= THE INPUT =
———

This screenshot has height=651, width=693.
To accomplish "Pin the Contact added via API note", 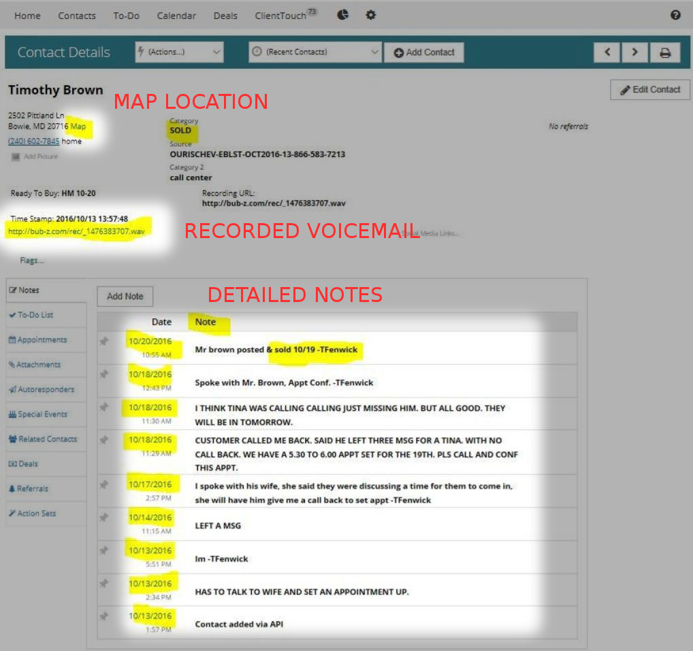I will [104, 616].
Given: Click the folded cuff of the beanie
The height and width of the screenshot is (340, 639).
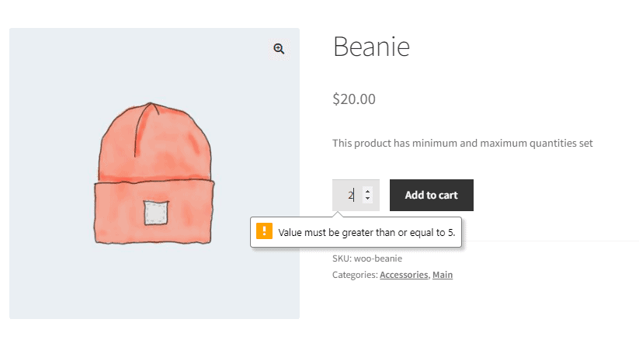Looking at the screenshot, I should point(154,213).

———

= EXERCISE =
Could you copy the material word for word, from the line containing "Given: Click the folded cuff of the beanie" through the end of the material, and leave the pictures out?

= THE SOLUTION =
Given: Click the folded cuff of the beanie
The height and width of the screenshot is (340, 639).
Looking at the screenshot, I should point(154,213).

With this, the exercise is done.